--- Data to use ---

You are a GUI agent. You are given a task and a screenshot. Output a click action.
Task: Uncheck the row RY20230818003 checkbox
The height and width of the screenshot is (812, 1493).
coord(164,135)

---
--- Data to use ---

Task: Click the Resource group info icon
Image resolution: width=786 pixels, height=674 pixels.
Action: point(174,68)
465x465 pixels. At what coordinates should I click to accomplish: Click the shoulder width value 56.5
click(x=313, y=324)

---

• Problem requirements
Revise the data between the lines holding "Task: Click the Resource group info icon" and "click(x=313, y=324)", inclusive, by changing "info icon" to "details icon" and leaving everything else as it is. Return only those lines.

• Exercise result
Task: Click the Resource group details icon
Image resolution: width=786 pixels, height=674 pixels.
Action: point(174,68)
465x465 pixels. At what coordinates should I click to accomplish: Click the shoulder width value 56.5
click(x=313, y=324)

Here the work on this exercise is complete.